Bitcoin broke through the historical high this week. The Economist recently wrote an article analyzing that Bitcoin, which has been in existence for 14 years, has never been hacked. This means that Bitcoin will not disappear. After the launch of Bitcoin spot ETF, it may trigger an astonishing surge in the short term, but the long-term price trend may become slower and more stable.
Bitcoin broke through $70,000 on the evening of the 8th, setting a new historical high. The Economist recently wrote an article titled “What Will Happen After Bitcoin Soars” to analyze that Bitcoin’s rise is not isolated. Currently, all assets are rising, and stock markets around the world are approaching historical highs. The same goes for gold prices, and even bond prices are rising after experiencing two years of poor performance.

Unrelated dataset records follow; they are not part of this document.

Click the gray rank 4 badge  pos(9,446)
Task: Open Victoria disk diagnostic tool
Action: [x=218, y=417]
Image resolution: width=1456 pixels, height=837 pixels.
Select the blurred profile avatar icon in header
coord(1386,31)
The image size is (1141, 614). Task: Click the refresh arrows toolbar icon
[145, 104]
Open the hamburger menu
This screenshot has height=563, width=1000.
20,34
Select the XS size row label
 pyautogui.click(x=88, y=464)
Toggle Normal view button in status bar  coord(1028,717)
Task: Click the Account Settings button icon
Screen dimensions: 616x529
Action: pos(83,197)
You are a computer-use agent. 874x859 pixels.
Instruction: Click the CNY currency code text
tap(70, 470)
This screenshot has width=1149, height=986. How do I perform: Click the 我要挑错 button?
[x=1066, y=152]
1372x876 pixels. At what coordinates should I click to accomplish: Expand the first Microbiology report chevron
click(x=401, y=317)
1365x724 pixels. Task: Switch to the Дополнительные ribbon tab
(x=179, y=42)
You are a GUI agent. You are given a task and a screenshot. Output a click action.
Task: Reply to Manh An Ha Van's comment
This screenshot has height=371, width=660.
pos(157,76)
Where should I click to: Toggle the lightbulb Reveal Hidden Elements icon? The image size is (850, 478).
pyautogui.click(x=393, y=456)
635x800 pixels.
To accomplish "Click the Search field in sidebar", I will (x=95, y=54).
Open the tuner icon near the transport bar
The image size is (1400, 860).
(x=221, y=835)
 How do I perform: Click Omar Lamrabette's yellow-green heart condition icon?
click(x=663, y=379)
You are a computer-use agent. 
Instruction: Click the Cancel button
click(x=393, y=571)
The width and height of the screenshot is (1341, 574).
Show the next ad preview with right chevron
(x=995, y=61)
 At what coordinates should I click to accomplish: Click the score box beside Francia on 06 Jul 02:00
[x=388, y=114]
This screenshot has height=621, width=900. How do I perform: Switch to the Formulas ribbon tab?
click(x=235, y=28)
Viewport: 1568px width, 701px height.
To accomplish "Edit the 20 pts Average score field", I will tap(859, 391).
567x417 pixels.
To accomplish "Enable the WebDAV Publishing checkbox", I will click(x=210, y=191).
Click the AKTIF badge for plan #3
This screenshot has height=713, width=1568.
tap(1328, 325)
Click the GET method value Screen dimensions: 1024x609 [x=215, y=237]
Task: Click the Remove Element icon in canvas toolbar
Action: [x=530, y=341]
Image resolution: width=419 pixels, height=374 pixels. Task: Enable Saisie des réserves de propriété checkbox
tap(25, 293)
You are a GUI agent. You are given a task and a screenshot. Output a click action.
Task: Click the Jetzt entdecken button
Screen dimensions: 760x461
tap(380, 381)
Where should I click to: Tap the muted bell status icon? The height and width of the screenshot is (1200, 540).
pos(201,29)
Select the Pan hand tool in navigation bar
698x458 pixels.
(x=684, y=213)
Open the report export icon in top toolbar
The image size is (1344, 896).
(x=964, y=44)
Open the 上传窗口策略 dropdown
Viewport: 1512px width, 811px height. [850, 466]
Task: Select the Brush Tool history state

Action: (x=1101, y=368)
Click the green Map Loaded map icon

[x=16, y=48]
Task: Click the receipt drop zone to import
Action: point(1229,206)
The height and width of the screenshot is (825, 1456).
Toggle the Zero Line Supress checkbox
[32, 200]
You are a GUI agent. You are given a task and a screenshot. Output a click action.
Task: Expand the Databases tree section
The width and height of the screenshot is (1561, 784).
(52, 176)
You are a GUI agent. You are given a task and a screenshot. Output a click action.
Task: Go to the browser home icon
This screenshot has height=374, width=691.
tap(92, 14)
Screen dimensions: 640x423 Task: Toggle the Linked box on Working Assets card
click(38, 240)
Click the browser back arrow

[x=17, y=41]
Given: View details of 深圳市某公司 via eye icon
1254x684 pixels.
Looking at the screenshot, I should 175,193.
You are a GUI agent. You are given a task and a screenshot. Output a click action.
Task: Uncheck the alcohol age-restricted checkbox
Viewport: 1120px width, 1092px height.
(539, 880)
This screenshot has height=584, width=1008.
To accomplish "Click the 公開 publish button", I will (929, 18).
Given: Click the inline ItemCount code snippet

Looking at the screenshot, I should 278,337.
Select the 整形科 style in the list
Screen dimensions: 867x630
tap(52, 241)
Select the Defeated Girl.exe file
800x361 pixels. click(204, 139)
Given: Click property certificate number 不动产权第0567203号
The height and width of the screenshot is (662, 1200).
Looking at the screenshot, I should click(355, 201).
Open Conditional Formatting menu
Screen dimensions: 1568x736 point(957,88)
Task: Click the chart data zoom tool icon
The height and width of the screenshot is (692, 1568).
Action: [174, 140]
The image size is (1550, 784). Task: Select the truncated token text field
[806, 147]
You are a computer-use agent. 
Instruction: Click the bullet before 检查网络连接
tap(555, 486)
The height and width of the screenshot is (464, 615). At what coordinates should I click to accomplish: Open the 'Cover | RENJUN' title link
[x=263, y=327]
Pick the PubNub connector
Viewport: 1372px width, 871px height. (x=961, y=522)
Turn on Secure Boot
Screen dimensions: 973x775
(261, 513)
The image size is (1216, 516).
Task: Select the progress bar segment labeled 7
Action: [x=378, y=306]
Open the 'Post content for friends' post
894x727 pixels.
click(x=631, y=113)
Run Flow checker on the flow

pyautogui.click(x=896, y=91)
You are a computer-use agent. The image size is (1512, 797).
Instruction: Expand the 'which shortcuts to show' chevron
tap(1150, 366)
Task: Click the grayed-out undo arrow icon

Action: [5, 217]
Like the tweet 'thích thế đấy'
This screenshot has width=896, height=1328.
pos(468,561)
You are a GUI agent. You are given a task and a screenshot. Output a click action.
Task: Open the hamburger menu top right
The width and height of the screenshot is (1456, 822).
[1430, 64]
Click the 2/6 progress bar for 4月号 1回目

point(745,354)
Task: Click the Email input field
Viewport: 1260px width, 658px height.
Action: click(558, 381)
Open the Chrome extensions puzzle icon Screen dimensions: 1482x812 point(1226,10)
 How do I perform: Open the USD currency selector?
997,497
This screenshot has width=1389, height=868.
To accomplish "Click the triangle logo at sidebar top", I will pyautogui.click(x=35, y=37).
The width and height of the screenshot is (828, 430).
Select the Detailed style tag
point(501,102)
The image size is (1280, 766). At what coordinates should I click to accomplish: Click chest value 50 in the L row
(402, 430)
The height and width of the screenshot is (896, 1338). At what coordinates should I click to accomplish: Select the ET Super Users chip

The catalyst behind the overall market rise is the AI frenzy, the optimism about the global economic situation, and the expectation of looser monetary policies in the future.
However, The Economist pointed out that Bitcoin’s performance is still better than most assets. This is mainly due to the approval of 11 Bitcoin spot ETFs by the SEC in January, making it easier for ordinary investors to buy Bitcoin. Currently, the total assets of the top 10 Bitcoin spot ETFs have reached $50 billion.
The article believes that Bitcoin has existed for 14 years and its self-validation and supply growth mechanism have never been hacked. This means that Bitcoin will not disappear. However, due to high transaction costs and slow transaction speeds, Bitcoin’s payment usage is quite limited. With the emergence of ETFs, it is evident that Bitcoin has become an investment asset.
Future trends are expected to be stable. The Economist mentioned that there are two theories in the market regarding Bitcoin’s trend. The first theory is that investing in Bitcoin is a broad bet on technological progress, reflecting the future of cryptocurrencies. The second theory is that Bitcoin is a limited-supply digital gold, and both theories may have some validity.
The article believes that if investors accept the inclusion of this mixed asset of technology stocks, cryptocurrencies, and gold in their asset allocation portfolios, Bitcoin may continue to rise for a period of time. However, when Bitcoin completes its transformation into standard financial assets, assuming that Bitcoin has become part of the portfolios of most investors and cryptocurrencies have not become truly popular, the long-term trend of Bitcoin will be similar to that of gold.